Welt : Vorgelesen: Hellmuth Karasek über Joseph Hellers "Something Happened"

Es ist ein auf faszinierende Weise ermüdendes Buch: der 600-Seiten-Monolog Bob Slocums in Joseph Hellers 1974 erschienenem Roman "Something Happened" (deutsch: "Was geschah mit Slocum?"). Gewiss nicht so populär wie Hellers (auch erfolgreich verfilmter) Satire-Roman "Catch 22" (1961) ist doch auch "Something Happened" die satirische Schilderung dessen, was ein Kollektiv mit dem Einzelnen anstellt, wenn er sich dem Ganzen aus Notwendigkeit und Karrieregründen hingibt und von ihm aufgezehrt wird. War es in "Catch 22" die verrückte Kriegs- und Militärmaschinerie, so ist es in "Slocum" die Bürowelt, die Allmacht einer company und deren Forderung nach corporate identity, die Slocums Privatleben aufsaugt und ihn für die Karriere präpariert.

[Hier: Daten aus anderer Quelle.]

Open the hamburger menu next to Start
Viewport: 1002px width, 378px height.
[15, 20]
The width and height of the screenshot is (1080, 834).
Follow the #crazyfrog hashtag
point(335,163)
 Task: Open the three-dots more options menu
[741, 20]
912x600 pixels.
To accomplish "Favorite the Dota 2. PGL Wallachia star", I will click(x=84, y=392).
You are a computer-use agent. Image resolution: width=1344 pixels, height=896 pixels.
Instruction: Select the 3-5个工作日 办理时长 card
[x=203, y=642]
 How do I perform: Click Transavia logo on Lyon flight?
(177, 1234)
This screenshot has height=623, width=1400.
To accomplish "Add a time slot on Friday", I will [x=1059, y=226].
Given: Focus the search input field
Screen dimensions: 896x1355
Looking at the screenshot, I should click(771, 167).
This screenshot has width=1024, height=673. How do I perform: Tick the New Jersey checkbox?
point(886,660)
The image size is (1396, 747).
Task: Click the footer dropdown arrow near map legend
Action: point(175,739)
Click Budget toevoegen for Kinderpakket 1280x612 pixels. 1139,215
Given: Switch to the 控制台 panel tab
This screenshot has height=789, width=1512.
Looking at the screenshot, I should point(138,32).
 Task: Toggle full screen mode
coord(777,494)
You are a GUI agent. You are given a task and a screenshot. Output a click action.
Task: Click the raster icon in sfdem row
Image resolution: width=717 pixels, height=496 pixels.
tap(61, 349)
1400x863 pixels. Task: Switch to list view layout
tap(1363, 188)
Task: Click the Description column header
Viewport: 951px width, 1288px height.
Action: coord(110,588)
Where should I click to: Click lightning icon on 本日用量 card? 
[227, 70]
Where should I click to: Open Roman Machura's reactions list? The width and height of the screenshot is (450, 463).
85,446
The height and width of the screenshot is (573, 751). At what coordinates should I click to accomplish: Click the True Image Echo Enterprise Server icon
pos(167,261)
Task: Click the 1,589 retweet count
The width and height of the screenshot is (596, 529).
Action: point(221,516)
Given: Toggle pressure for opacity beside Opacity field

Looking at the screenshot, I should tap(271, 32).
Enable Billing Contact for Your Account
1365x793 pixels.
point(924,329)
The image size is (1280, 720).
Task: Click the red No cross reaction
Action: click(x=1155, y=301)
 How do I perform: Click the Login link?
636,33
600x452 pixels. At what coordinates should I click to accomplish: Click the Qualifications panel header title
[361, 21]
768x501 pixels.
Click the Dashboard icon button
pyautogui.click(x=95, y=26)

Das Buch ist (für mich) der erste große Büro-Roman einer Wohlstandsgesellschaft, die keine materiellen Sorgen mehr kennt und deren Mitspieler beim Pendeln zwischen der Firma und der Feierabend- und Familienödnis in Suburbia in zynischer Abstumpfung ihr Leben verspielen. Hellers Roman, der es versteht, Monotonie komisch und unterhaltsam zu gestalten und der in Slocums Monologen die sinnentleerte Slogan- und Phrasensprache des mittleren Managements zum Reden bringt, zeigt die Zerstörung der Menschlichkeit seines Helden in einem fast biblischen Sohnesopfer: Nach einem Unfall tötet der traurige Held und Aufsteiger seinen geistig zurückgebliebenen Sohn, das einzige Pfand der Liebe, das er in seiner komfortablen Nicht-Welt besitzt.